At least Eric the herring gull is safe – but not in a nice way. These most sociable of creatures have excluded him for some unimaginable breach of gullish etiquette. Sans partner, sans flock, sans everything – he wanders about on the green alone and my pastoral heart goes out to him. People feed robins and blue tits, but random gulls never get a look in. I wondered for a brief conspiratorial moment if the council has set up a top secret experiment to try to stop them breeding and Eric is the first graduate – I really hope not.

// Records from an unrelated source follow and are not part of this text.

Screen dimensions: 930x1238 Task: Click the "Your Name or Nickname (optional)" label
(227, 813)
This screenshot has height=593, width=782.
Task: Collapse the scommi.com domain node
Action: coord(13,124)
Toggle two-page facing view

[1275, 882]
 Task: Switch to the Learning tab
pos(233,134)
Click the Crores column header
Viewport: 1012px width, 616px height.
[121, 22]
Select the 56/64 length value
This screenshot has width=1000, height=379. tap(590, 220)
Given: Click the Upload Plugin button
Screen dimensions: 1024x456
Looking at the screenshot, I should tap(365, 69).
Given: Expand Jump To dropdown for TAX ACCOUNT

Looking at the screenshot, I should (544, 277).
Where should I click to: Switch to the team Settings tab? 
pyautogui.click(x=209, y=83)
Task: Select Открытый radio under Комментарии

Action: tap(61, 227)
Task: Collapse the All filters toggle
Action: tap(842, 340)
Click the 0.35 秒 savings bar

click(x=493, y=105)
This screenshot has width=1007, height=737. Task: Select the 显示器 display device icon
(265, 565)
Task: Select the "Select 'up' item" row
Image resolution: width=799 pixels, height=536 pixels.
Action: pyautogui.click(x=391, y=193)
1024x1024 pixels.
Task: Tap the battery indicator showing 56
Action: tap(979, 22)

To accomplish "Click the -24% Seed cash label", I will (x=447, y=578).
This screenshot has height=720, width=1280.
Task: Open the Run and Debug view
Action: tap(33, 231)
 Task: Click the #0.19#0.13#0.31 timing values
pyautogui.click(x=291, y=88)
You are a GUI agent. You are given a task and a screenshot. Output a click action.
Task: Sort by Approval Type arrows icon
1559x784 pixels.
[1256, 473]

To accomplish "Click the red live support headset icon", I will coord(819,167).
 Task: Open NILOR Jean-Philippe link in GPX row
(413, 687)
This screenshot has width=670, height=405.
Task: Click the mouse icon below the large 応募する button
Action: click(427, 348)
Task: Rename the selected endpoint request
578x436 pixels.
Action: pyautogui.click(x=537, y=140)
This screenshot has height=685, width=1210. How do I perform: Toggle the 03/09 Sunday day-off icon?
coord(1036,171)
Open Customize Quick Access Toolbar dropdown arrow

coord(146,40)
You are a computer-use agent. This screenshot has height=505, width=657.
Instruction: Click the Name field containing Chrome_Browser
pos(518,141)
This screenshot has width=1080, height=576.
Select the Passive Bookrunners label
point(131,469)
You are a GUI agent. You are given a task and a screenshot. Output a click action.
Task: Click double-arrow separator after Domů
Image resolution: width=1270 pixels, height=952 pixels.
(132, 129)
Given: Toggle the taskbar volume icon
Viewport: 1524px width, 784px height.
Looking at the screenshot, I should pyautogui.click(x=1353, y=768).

In these months of lockdown I can occasionally lean out of the window when the other gulls are circling and playing; shut my eyes and imagine we’re back in St Ives on holiday. Then I open them again and it’s the same old grey world. The Brazilian woman working out with her collection of rubber bungees, the dealers hanging about on the corner, the couple who meet up secretly everyday in an earnest huddle, the smokers, the drinkers and the sturdy beggars in from town because the tourists have gone, the couple practising their strange martial arts routine, the deranged, the homeless and the affluent; the cyclists whizzing past on their way to somewhere they can be important. They’re all part of the natural history of being human. And there’s Eric. What can we do to make him happy!

Author: Dave Pole

I've spent my life doing a lot of things, all of them interesting and many of them great fun. When most people see my CV they probably think I'm making things up because it includes being a rather bad welder and engineering dogsbody, a potter, a groundsman and bus driver. I taught in a prison and in one of those ghastly old mental institutions as an art therapist and I spent ten years as a community artist. I was one of the founding members of Spike Island, which began life as Artspace Bristol. ! wrote a column for Bristol Evening Post (I got sacked three times, in which I take some pride) and I worked in local and network radio and then finally became an Anglican parish priest for 25 years, retiring at 68 when I realised that the institutional church and me were on different paths. What interests me? It would be easier to list what doesn't, but I love cooking and baking with our home grown ingredients. I'm fascinated by botany and wildlife in general, and botanical illustration. We have a camper van that takes us to the wild places, we love walking, especially in the hills, and we take too many photographs. But what really animates me is the question "what does it mean to be human?". I've spent my life exploring it in every possible way and the answer is ..... well, today it's sitting in the van in the rain and looking across Ramsey Sound towards Ramsey Island. But it might as easily be digging potatoes or making pickle, singing or finding an orchid or just sitting. But it sure as hell doesn't mean getting a promotion, beasting your co-workers or being obsequious to power, which ensured that my rise to greatness in the Church of England flatlined 30 years ago after about 2 days. But I'm still here and still searching for that elusive sweet spot, and I don't have to please anyone any more. Over the last 50 or so years we've had a succession of gardens, some more like wildernesses when we were both working full-time, but now we're back in the game with our two allotments in Bath.